4) Duplicate Tag Pages
There were a few thousand tag pages, more than 3 times the number of the blog posts, which resulted in duplicate content. I determined the number of tags per post with XPath and Custom Extraction because of the large number of duplicates. Analysis revealed most of the tags had less than 4 posts.
These tag pages were ‘noindexed’ first and then deleted from the Google index.
5) Removal of Low Quality Content
Most pages were published to rank for a few million of brand/model variants. But these pages didn’t rank, and Google Analytics revealed very little traffic with barely any sales.
Therefore over 4,860,000 pages needed to be removed. I recommended deleting 99.9% of the content, stripping the website down to 1,500 pages. To persuade the team to follow my recommendation, I provided them an analysis by Oncrawl. This revealed that most of the crawl budget was wasted crawling millions of pages that didn’t result in any visits or sales. Whereas pages with less visits from Googlebot, generated almost all the traffic and sales.
As the team understood the reasons for my recommendations, they removed 4.8M pages from the site and the Google index.
In a 12 month period (September-December 2019 vs 2018) the following results were achieved:
Sales: +105% to increase the organic conversion
Organic users: +160% and Page Views: +110% to improve the brand awareness
Content removal generated a boost in terms of top organic keywords the website ranked for (see graph below from Ahrefs).
There was a consistent increase in organic traffic within a few days of implementation. There were even stable growing trends during the summer, which is historically a low period.
It took a few months to ensure that most of the pages were no longer in the Google index.
Despite limited improvements in the website’s content, the website growth was ongoing.

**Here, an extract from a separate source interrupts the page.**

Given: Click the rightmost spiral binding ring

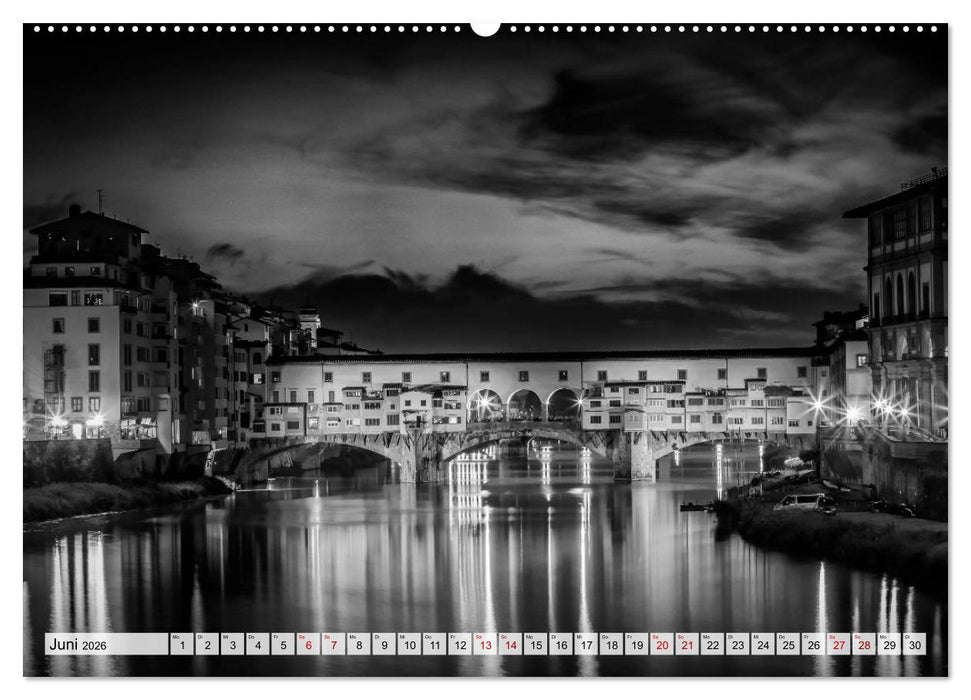Looking at the screenshot, I should point(936,31).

Ideally re-audit would have been performed after ongoing investment into the website. However, since the company didn’t have the resources to continue to make changes, it’s clear that the results achieved are due to the technical improvements outlined in this article.
Simplification of SEO audits can produce beneficial results.
It is important to analyse both the business’s website, and their resources and ability to implement any recommended changes, so that you can target the audit to your client to optimisze results.
*This case study was developed while working with Javelin Digital, a Dublin based agency.